The Absorb GT1 Bioresorbable Vascular Scaffold System (BVS) stent works similar to traditional drug-eluting stents, as it releases a drug (everolimus) to limit the growth of scar tissue. However, the distinguishing element is that the scaffold, which is made of a naturally dissolving material (similar to dissolving sutures) that disappears completely in about three years, after the stent has served its purpose of propping open the clogged artery. FDA identifies the bioresorbable material as a type of biodegradable polymer called poly(L-lactide).

"This novel technology appeals to both physicians and patients alike because after treating the underlying blockage it is completely absorbed, leaving nothing behind. No metal means the treated artery can pulse and flex naturally as demands on the heart change with everyday activities. No metal may also reduce the potential of future blockages that occur with permanent metallic stents, and allows easier access to other treatment options should they prove necessary in the patient's future," stated Gregg W. Stone, M.D., FACC, FSCAI, director of cardiovascular research and education at the Center for Interventional Vascular Therapy, Columbia University Medical Center, New York-Presbyterian Hospital, and the chairman of the ABSORB clinical trial program.

An FDA advisory panel in March overwhelmingly voted in favor of the Absorb device, with one panel member describing the technology as a potential “game-changer,” according to the Chicago Tribune.

“The FDA’s approval of the Absorb GT1 BVS offers a new treatment option for individuals who are candidates for angioplasty, but would prefer an absorbable device rather than a permanent metallic coronary stent,” said Bram Zuckerman, M.D., director of the division of cardiovascular devices at the FDA’s Center for Devices and Radiological Health, in a press release announcing the approval.

The ABSORB III randomized clinical trial demonstrated that patients implanted with the Absorb bioresorbable stent had "comparable rates of specific adverse events" compared to those who received Abbott's own Xience drug-eluting metallic stent.
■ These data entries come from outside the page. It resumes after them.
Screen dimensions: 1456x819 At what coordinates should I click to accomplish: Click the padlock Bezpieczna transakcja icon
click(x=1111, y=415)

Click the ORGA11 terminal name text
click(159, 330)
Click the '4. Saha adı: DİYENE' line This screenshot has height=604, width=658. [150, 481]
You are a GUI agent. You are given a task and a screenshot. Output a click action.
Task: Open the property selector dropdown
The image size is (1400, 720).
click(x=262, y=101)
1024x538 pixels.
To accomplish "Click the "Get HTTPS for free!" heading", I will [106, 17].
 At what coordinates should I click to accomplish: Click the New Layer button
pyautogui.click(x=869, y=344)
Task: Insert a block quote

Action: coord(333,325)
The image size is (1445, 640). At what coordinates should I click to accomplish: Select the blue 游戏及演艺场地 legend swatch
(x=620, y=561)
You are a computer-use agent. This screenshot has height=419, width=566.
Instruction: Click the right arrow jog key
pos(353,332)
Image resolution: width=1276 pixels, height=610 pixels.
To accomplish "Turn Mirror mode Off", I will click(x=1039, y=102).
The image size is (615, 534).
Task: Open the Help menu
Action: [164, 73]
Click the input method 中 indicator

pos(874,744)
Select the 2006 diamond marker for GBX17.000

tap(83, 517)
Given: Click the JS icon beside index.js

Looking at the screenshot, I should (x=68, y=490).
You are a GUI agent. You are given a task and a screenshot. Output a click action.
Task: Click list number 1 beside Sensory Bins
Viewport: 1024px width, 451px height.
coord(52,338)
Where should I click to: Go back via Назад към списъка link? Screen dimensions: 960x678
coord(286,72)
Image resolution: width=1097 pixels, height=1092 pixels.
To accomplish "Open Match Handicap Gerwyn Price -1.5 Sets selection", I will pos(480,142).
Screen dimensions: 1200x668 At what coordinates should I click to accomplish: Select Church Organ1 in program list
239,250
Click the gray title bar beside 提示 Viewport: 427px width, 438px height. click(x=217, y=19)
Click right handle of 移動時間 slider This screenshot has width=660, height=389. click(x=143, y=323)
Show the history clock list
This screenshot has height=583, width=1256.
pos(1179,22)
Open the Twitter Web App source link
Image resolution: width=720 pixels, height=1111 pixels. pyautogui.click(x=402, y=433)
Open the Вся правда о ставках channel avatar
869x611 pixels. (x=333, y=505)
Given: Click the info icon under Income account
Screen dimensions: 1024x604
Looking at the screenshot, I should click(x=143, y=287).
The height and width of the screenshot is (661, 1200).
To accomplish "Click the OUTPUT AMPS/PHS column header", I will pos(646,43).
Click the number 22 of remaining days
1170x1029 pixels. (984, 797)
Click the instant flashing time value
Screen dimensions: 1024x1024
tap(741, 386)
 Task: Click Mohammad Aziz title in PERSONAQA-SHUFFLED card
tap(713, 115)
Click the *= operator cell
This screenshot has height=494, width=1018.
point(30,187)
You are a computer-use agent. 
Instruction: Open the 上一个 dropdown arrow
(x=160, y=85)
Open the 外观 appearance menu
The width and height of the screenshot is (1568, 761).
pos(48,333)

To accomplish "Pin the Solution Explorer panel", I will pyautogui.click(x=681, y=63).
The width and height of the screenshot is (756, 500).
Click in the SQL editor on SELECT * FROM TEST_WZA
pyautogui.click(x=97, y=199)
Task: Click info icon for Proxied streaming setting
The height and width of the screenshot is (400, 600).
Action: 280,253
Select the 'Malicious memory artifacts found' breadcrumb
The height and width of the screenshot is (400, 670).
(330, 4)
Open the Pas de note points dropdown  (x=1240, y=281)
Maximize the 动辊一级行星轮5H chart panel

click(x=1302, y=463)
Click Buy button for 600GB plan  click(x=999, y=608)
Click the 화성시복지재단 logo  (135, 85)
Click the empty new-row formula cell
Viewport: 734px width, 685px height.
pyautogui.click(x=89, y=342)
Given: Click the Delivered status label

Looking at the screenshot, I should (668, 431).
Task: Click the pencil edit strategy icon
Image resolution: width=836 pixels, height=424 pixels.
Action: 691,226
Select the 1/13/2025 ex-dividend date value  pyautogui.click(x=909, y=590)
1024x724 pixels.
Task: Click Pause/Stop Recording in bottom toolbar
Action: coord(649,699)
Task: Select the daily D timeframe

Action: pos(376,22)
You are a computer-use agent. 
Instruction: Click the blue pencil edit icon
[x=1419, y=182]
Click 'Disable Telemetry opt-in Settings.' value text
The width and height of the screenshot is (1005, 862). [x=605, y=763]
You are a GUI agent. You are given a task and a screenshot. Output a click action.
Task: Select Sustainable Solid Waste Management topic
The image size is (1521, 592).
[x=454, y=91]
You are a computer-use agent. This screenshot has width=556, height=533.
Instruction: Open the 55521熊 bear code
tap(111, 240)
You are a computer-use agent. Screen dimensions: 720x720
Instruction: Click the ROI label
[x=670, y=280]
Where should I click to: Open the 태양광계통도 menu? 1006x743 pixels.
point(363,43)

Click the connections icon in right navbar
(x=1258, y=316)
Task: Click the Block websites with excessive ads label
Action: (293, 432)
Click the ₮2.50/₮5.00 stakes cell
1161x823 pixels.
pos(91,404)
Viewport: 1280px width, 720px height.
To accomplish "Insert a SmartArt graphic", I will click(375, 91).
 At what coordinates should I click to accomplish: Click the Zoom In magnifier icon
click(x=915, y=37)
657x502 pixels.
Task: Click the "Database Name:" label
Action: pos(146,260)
The major cardiac adverse event rate was 7.8 percent in the Absorb group, while the control group had 6.1 percent. Rate of blood clots was 1.54 percent for the Absorb group, while the control group experienced a 0.74 percent rate.

The higher risk of heart attacks and blood clots will eventually drop, Abbott claims, as the company trains more surgeons on the implant procedure before ramping up sales, according to Reuters. Absorb will be priced at a "modest" premium to Xience, and will compete with Medtronic's drug-eluting Resolute stent and Boston Scientific's Synergy and Promus stents.

“We’re going to roll this out commercially in a phased way, starting with the sites that have had experience with our clinical trials and proceeding from there,” said Charles Simonton, chief medical officer for Abbott’s vascular business, reports the Wall Street Journal.